Boots extracts itself from loss-making dentistry

Boots axed its dentistry and other well-being services yesterday, ending a disastrous dalliance with non-core businesses that have racked up losses of £95m in the past five years.

Boots axed its dentistry and other well-being services yesterday, ending a disastrous dalliance with non-core businesses that have racked up losses of £95m in the past five years.

Shareholders will also have to stomach the £55m cost of closing down the operations and converting 15,000 square feet of store space back to retail use. These costs include a £29m asset write-down on redundant equipment, some of which will be sold off.

About 850 workers are affected by the decision but the company could not say how many would be laid off. It said it hoped to "re-deploy as many people as possible".

Howard Dodd, the finance director of Boots, said the economics of dentistry had simply never stacked up but the company had wanted to give the business as long as possible before shutting it, given how much money had been invested.

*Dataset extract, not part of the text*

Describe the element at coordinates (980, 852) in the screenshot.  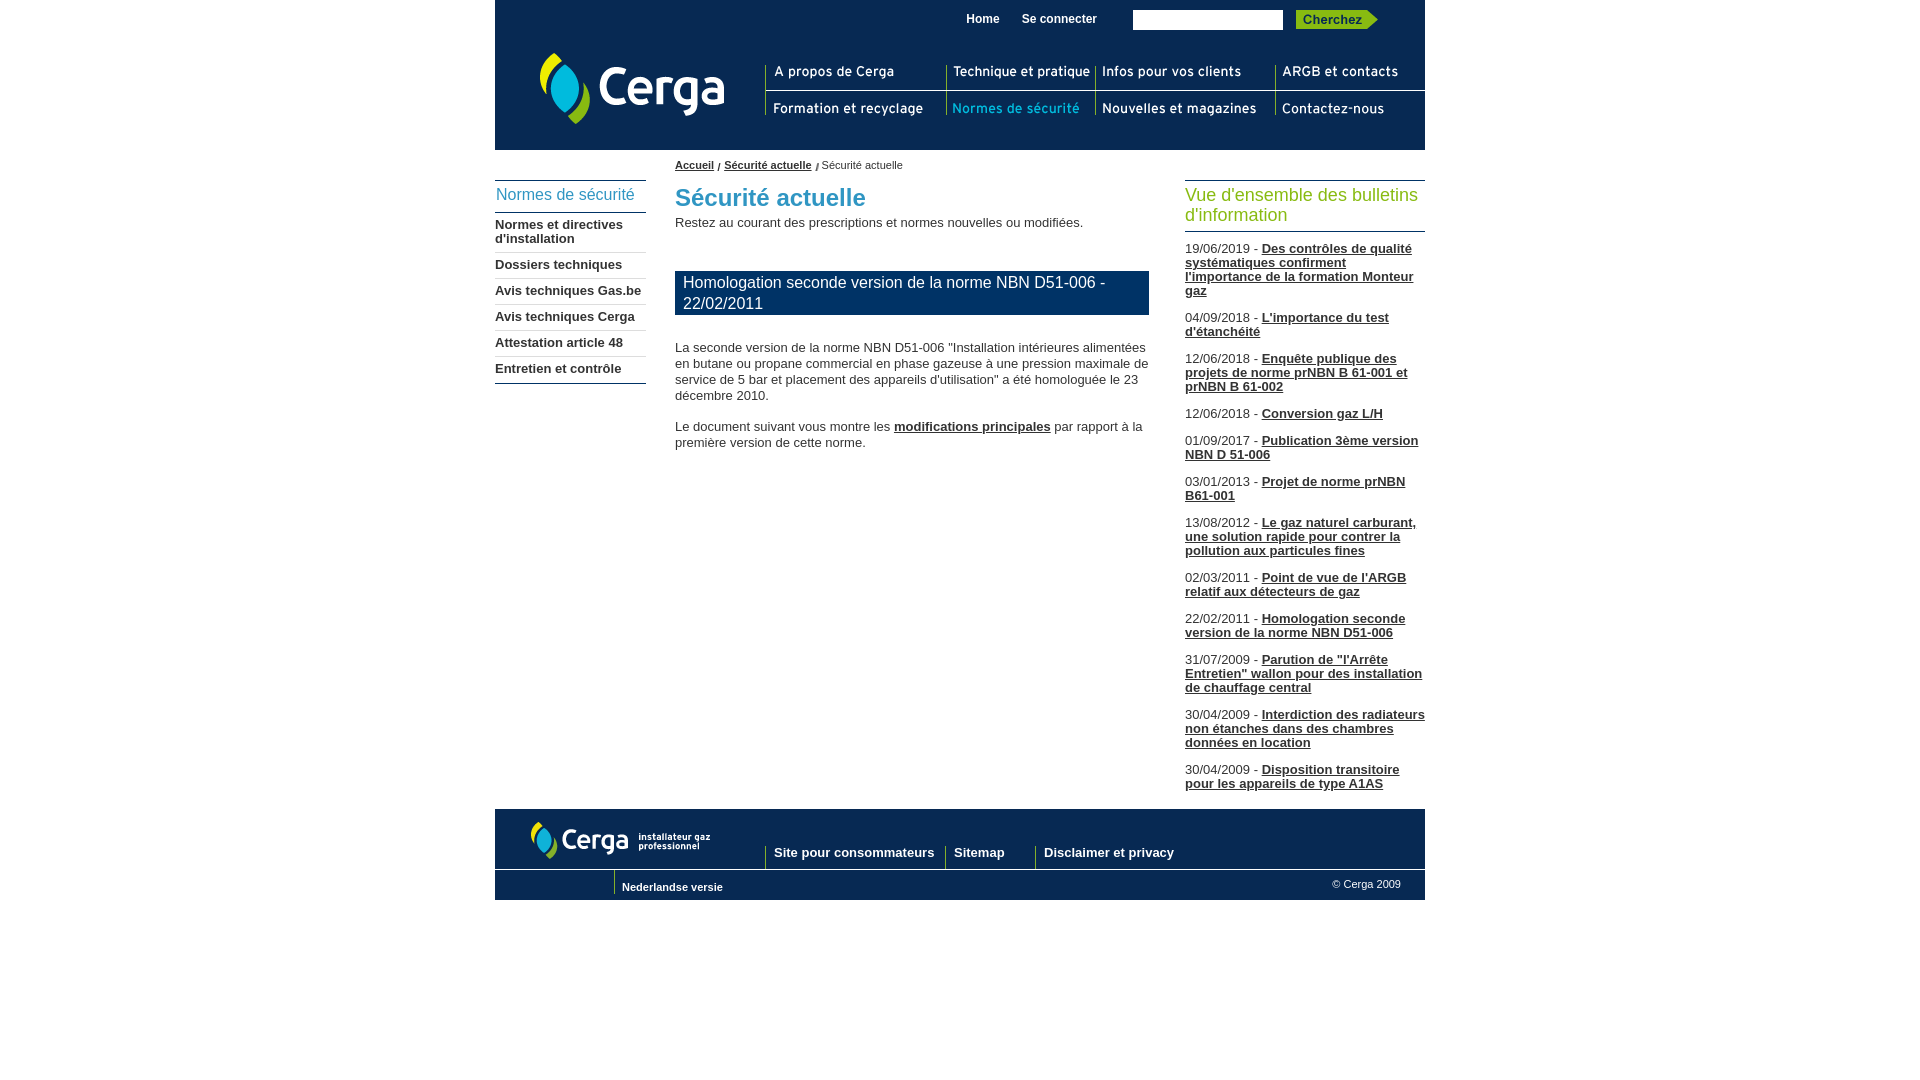
I see `Sitemap` at that location.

"The economic value lies with the practising dentist. You can't take on thousands of dentists and get economies of scale," Mr Dodd said. He added that the best business model for dentistry was sole practitioners or groups of practitioners in partnerships.

The services to be closed in addition to the dentistry business, which was opened in 1999 and operated from 54 locations, include the company's nine laser eye clinics and its 52 chiropody clinics, along with 14 laser hair-removal locations.

It said losses in 2003-04 for dentistry, chiropody and laser hair removal were £16.3m on sales of £28.9m. Laser eye-correction sales were £19.4m with a loss of £3.8m.

The move comes as part of an ongoing effort by Richard Baker, the new chief executive, to refocus the group on its Boots The Chemists trading model which will now include the profitable Boots Opticians business. Steve Russell, Mr Baker's predecessor who left in May 2003, had taken Boots into the new businesses after detecting a slowdown in the market for health and beauty products. However, the company has since recognised that these areas are still growing strongly.

In a statement, Boots said: "Despite improvements in productivity there is no prospect of the businesses [being exited] making acceptable returns for the group going forward."